X-Men: Days Of Future Past screenwriter Simon Kinberg has been hitting the promotional circuit pretty hard due to this month’s release of Days Of Future Past on DVD and Blu-ray, but as one might expect, he’s spent a lot of time talking about the upcoming sequel to that film, X-Men: Apocalypse. In one of his most recent interviews, Kinberg shed a little light on which supporting characters will get more of the spotlight during the next installment of the hit franchise.
“The relationship between Beast and Mystique is a really interesting one that we didn’t have a lot of time to explore in Days of Future Past, so we’ll have an opportunity to do more of that in Apocalypse,” Kinberg told Collider.
After establishing a connection between the shape-changing mutant Mystique played by Jennifer Lawrence and the brilliant (and later blue-furred) mutant known as Beast played by Nicholas Hoult in X-Men: First Class, the pair’s relationship was pushed to the back burner in Days Of Future Past, which continued to focus on the dynamic between Charles Xavier (James McAvoy) and Erik Lehnsherr (Michael Fassbender). That, as well as the film’s time-twisting narrative bridge between the old X-Men franchise and the new one, left little room for exploring the duo’s evolution both as individual characters and as two people with a deep, personal connection.

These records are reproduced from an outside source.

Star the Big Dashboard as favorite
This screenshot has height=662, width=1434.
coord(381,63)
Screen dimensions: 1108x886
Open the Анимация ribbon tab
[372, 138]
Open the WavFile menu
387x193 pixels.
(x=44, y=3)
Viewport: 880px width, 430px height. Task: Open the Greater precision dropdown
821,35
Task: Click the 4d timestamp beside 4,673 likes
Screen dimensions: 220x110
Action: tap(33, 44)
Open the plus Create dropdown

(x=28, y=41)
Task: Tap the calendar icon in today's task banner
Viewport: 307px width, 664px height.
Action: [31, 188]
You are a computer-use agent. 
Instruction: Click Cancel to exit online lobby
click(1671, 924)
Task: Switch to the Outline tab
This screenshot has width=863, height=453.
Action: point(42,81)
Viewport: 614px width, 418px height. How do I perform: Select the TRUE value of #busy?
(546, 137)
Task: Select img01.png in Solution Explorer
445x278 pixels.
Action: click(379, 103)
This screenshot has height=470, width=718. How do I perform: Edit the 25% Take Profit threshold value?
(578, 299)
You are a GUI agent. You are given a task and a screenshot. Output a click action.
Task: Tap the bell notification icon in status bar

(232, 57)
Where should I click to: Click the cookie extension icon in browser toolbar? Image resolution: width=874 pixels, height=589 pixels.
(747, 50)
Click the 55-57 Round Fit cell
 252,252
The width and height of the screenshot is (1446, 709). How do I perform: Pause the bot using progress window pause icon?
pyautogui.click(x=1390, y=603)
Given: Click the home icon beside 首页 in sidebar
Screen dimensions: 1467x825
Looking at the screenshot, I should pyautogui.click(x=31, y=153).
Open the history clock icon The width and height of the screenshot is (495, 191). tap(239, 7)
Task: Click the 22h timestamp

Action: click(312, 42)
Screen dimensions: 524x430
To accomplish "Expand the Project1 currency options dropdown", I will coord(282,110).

“Part of what’s really interesting about Mystique’s character is that she is, in some ways, the child of both Erik and Charles,” explained Kinberg. “She grew up with Charles and then she sort of became a woman with Erik, so her being the cross-pollination, if you will, of those two philosophies and those two men is something we can explore in the movie too.”
Although Kinberg previously described Apocalypse as the final chapter in a “trilogy,” the writer indicated that this description doesn’t necessarily mean audiences have seen the last of any of the characters involved in the three-part story that’s been told with First Class, Days Of Future Past, and the upcoming Apocalypse.
“I will say that [X-Men: Apocalypse] is definitely the close of a trilogy for those First Class characters — which isn’t to say we won’t see them in future movies, hopefully we will, but it’s a completion of an arc for them,” he said. “I think that the friendship between Erik and Charles, which has always been so integral to the franchise, is something we’re continuing to explore and hopefully deepen with Apocalypse.”
X-Men: Apocalypse hits theaters May 27, 2016.